━━ TEXT ━━
Bachelor thesis by
Ronaldo Wold Figueiredo
B.A. Graphic Design
Royal Academy of Art, The Hague
Published 14, March, 2023
Under the guidance of Dirk Vis
A piece of wood with four wheels has been the spark of one of the largest, most outspread subcultures of our era. An idea derived from bored californian surfers when the waves were low. The children of the community started playing with the possibilities they had, viewing their surroundings as an opportunity for modification and interaction. They tried to apply surfing to the urban landscape and created skateboarding. The thought of it was that all of the empty spaces and grey staircases could be a place for creation, not just a commute. The idea however of skateboard culture was not received that well by mainstream society, some countries even outlawed its activity. In my home country of Norway, skateboarding was an illegal activity until 1989 when it finally got repealed. This is a common occurrence with most subcultural ideas. They get outlawed and criticised until it slowly encapsulates more and more people, evidently trickling into the mainstream. This rather new relationship between the normal and the unusual is a fabrication of our modern world, specifically the modern city. A place of development, of efficiency and motion, often a melting pot of cultures. In the city, you would expect a roaring clash of opinion and style, a place where there is so much happening you have no other choice but to ignore any distraction and experience it. For some reason, this is not what many modern cities feel like. Something has set in motion a way of designing a city that puts a hold on subcultural growth and expression, thereby hindering diversity. After all, if everyone feels the same way and moves in the same direction it is easier to streamline sales. But how does the majority of the population react to subcultural ideas and why do they always find their way into the norm and acceptance? I’ll also elaborate on why and how we can interact, produce and engage with our public or even unused private spaces with play and creativity. Is maintaining free space in the city important to maintain innovative cultural ideas and expression? My hope is that such elaboration can invite mainstream society to become more engaged in the creative manipulation of space.
Pioneers in advertising and design such as Ernest Elmo Calkins (1868-1964) and Raymond Loewy. (1893-1986) spoke on the relationship between the mass consumer base and the innovative minority and how to bridge the gap. Ernest introduced the idea of incorporating characteristics from avant-garde modern art into commercial design and that its cubistic futuristic and expressionistic veneers would capture the consumer’s better than a hundred slogans. He simply made his commercial artists working under him “smooth out” the edges, apply an ornament or two and make it palatable for the consumers. 1 You see, everyone wants to feel like they are a bit on the edge, in possession of a new invention. But as soon as that invention, design, style or idea is just too alien for the masses it might be shunned away as too out there and rejected.
This is where Raymond’s maya (Most advanced yet acceptable) principle came into play. If a product or design is too advanced and too derived from the norm, it has a good chance of being rejected. If a product or design is able to hit the balance between what someone finds familiar and still innovative and new it has a good chance of being embraced as a slightly edgy/more intriguing product than its competitors.
━━━
━━ DATA FOR REVIEW ━━
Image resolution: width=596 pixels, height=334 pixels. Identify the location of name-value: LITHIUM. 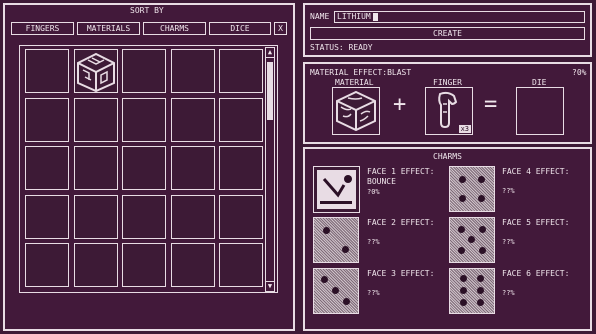
(354, 16).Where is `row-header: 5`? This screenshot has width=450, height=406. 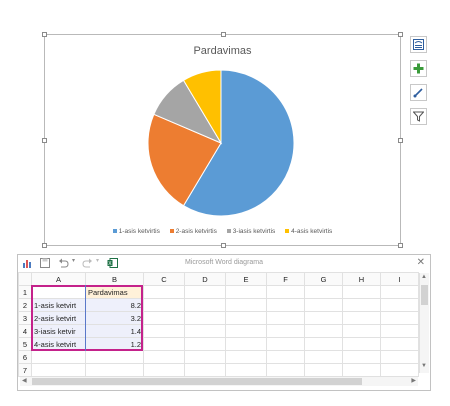
row-header: 5 is located at coordinates (25, 344).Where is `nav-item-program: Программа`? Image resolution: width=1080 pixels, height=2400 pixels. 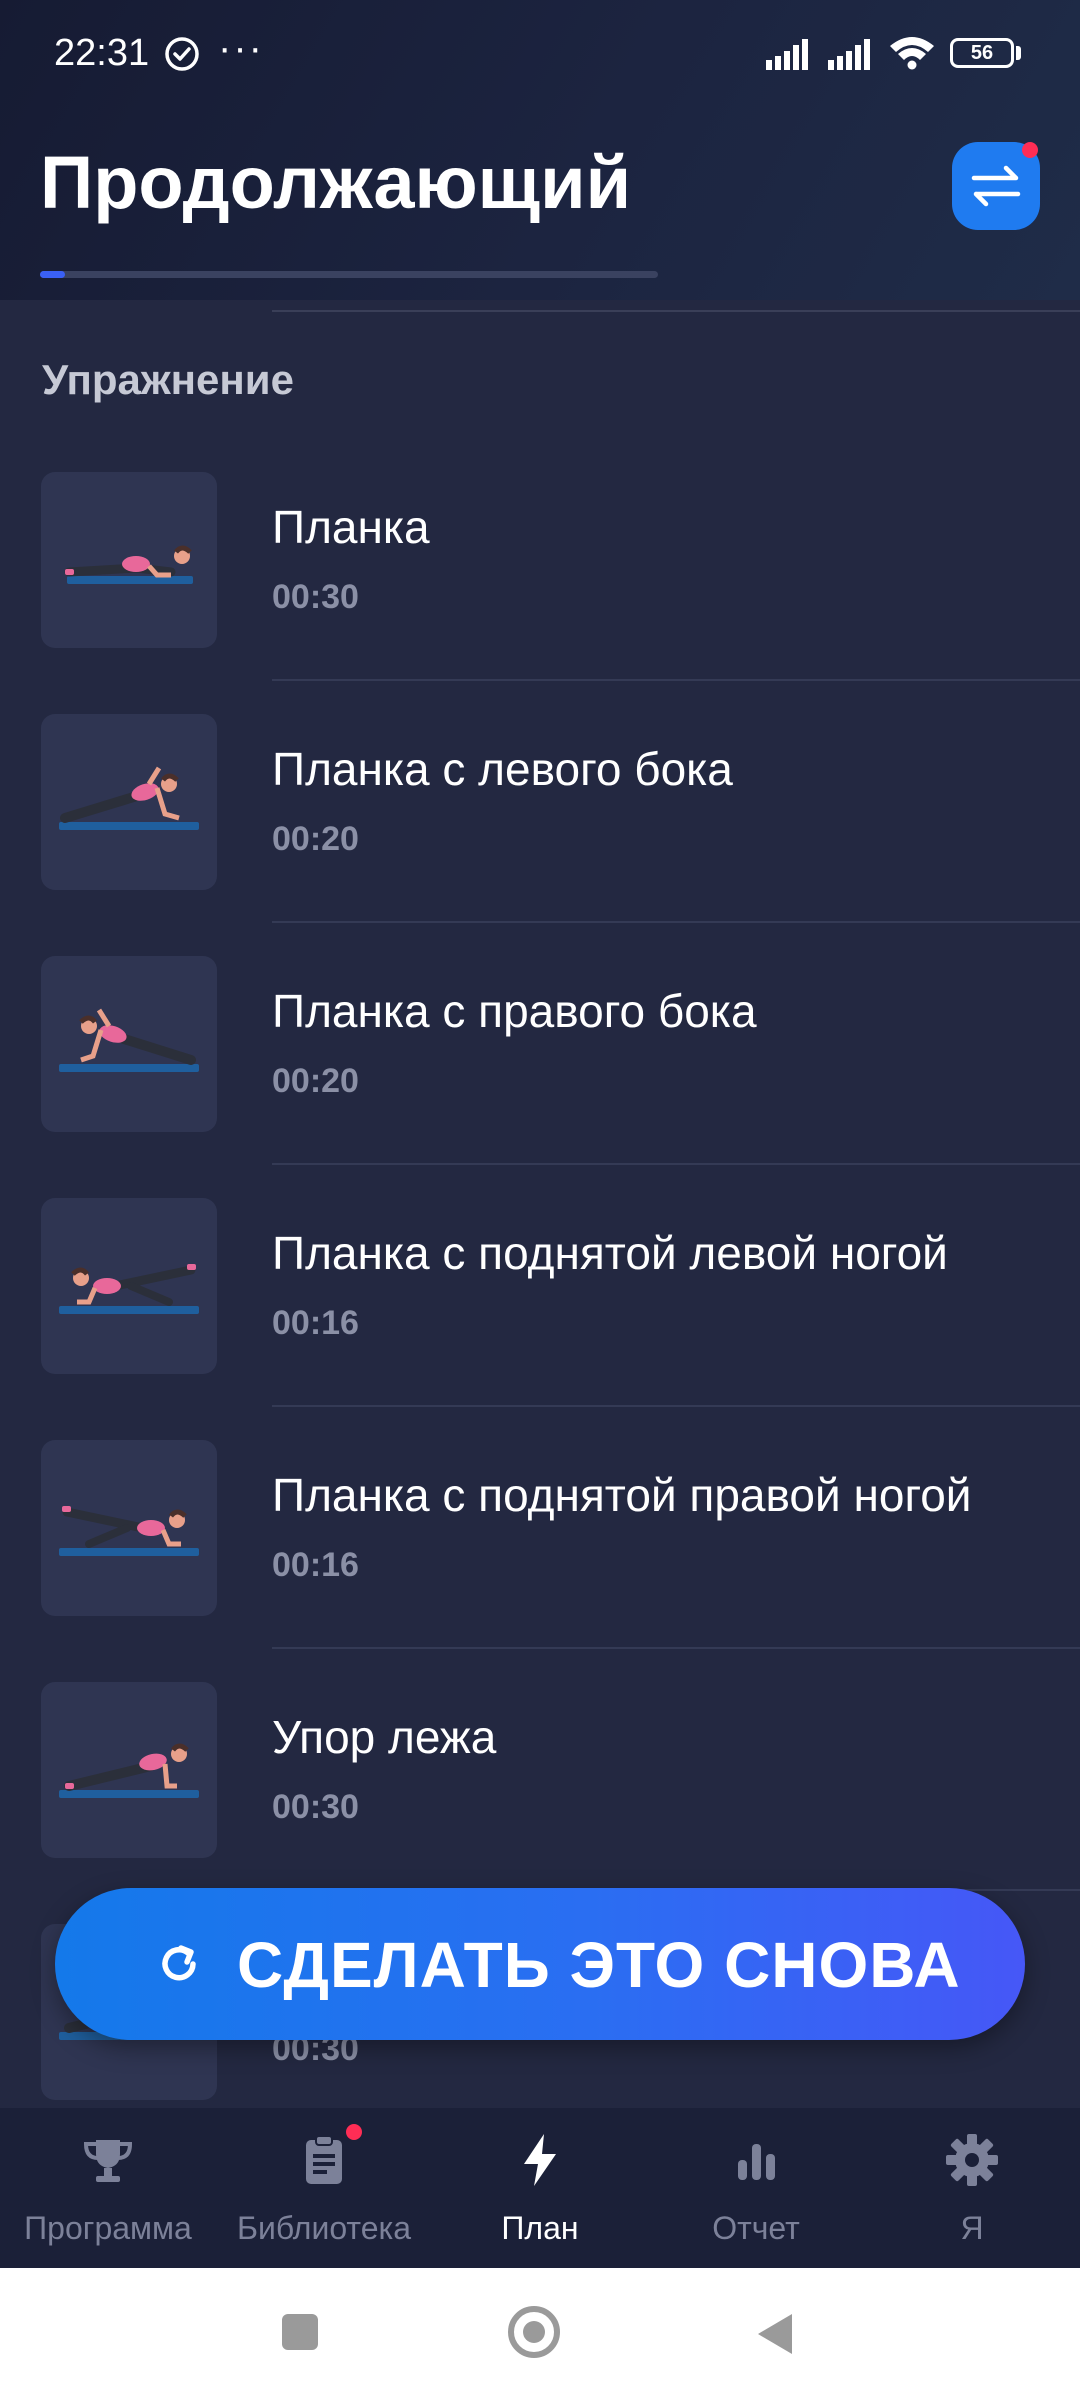
nav-item-program: Программа is located at coordinates (108, 2188).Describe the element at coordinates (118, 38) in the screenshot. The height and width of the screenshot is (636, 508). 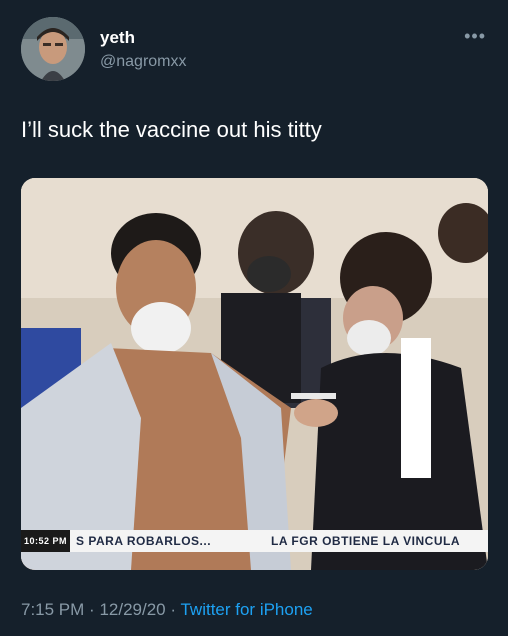
I see `display-name: yeth` at that location. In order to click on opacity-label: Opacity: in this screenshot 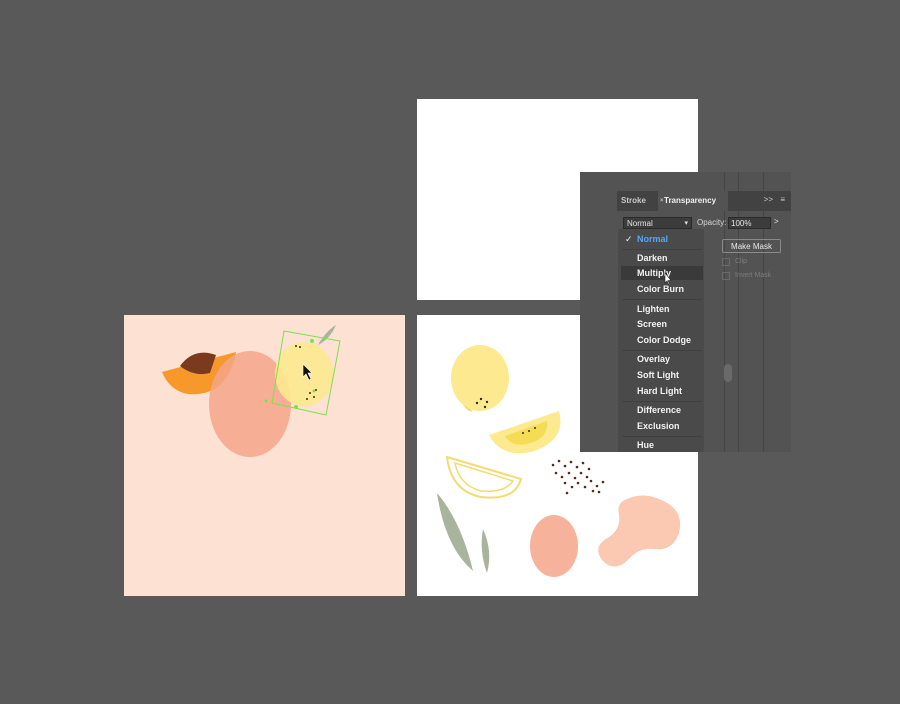, I will do `click(712, 222)`.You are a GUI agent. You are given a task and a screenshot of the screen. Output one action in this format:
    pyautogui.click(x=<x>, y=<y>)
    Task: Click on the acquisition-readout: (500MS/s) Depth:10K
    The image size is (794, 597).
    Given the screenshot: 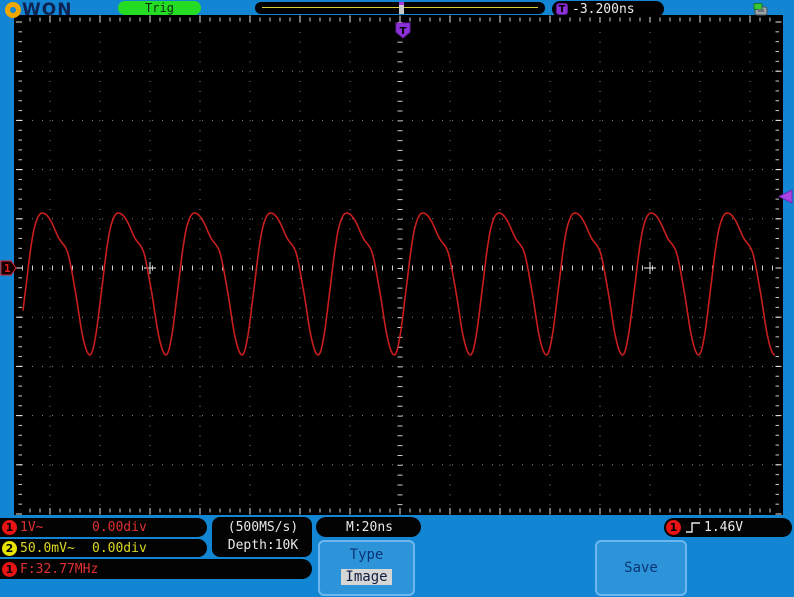 What is the action you would take?
    pyautogui.click(x=262, y=537)
     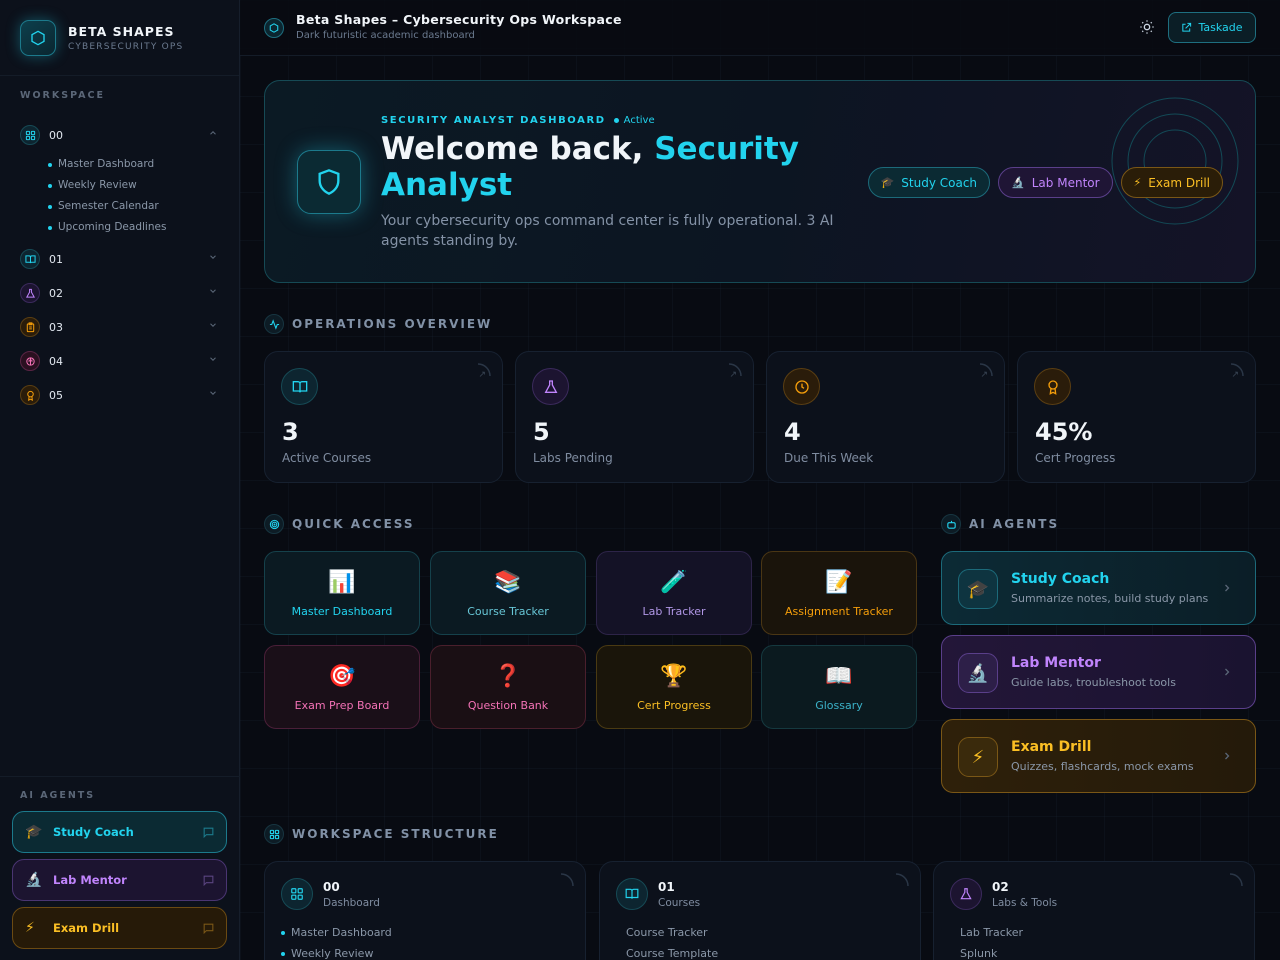 I want to click on sidebar-item-00: 00, so click(x=120, y=135).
━━━
● TASKS TO COMPLETE:
A) Name every person mentioned in the thesis on skateboarding and subculture.
B) Write the next part of the thesis on skateboarding and subculture, beginning after its final sentence.

● PER-TASK OUTPUTS:
A)
Ronaldo Wold Figueiredo
Dirk Vis
Ernest Elmo Calkins
Raymond Loewy

B)
To bring all of this into one thought I would like to explain how I interpret the “edgy” response and production. Why the mainstream is programmed to be drawn to slightly progressive but acceptable ideas? It is a feeling, like love, anger or sadness. The feeling of being original. Being the one on the junkyard playground that discovered a new object under some rubble or you participate and support your friend that has an imaginative idea. The feeling that is fueling the concept we know as “trends” is connected to our inner child, play and creativity. Even someone who thought they left all of their playfulness in their childhood can not escape this feeling. It will affect them less and differently than the youth but eventually, they will also be reached.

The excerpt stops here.